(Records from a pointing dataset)
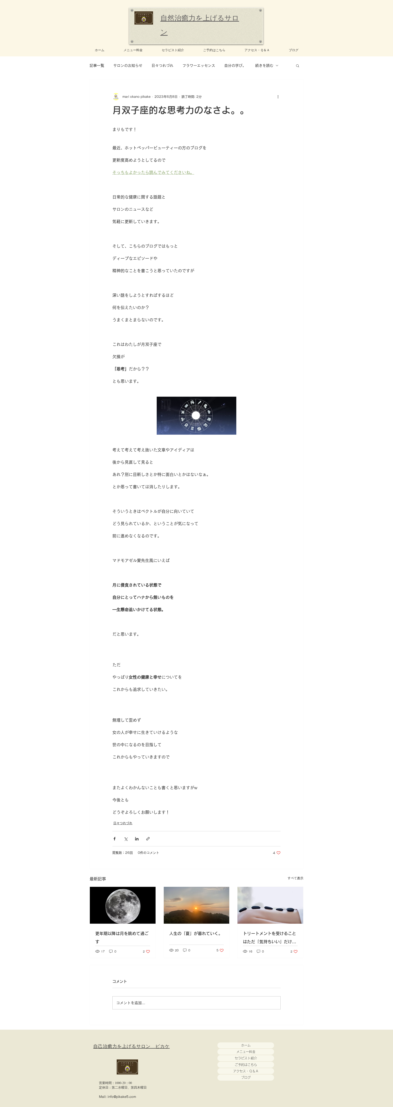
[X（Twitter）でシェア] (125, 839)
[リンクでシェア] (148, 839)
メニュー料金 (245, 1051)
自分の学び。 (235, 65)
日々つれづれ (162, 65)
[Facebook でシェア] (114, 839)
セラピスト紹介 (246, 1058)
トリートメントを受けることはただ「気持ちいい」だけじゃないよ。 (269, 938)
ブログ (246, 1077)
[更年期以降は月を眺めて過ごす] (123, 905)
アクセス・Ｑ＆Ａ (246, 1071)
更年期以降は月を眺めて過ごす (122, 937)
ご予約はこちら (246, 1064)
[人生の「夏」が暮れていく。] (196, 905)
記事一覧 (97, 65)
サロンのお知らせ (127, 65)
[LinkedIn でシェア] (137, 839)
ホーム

§ REQUEST:
Change "シェア" to "共有" everywhere in the data above and write out all its lines again with nothing else altered. Omit the picture.

§ ANSWER TO THIS TASK:
[X（Twitter）で共有] (125, 839)
[リンクで共有] (148, 839)
メニュー料金 (245, 1051)
自分の学び。 (235, 65)
日々つれづれ (162, 65)
[Facebook で共有] (114, 839)
セラピスト紹介 (246, 1058)
トリートメントを受けることはただ「気持ちいい」だけじゃないよ。 (269, 938)
ブログ (246, 1077)
[更年期以降は月を眺めて過ごす] (123, 905)
アクセス・Ｑ＆Ａ (246, 1071)
更年期以降は月を眺めて過ごす (122, 937)
ご予約はこちら (246, 1064)
[人生の「夏」が暮れていく。] (196, 905)
記事一覧 (97, 65)
サロンのお知らせ (127, 65)
[LinkedIn で共有] (137, 839)
ホーム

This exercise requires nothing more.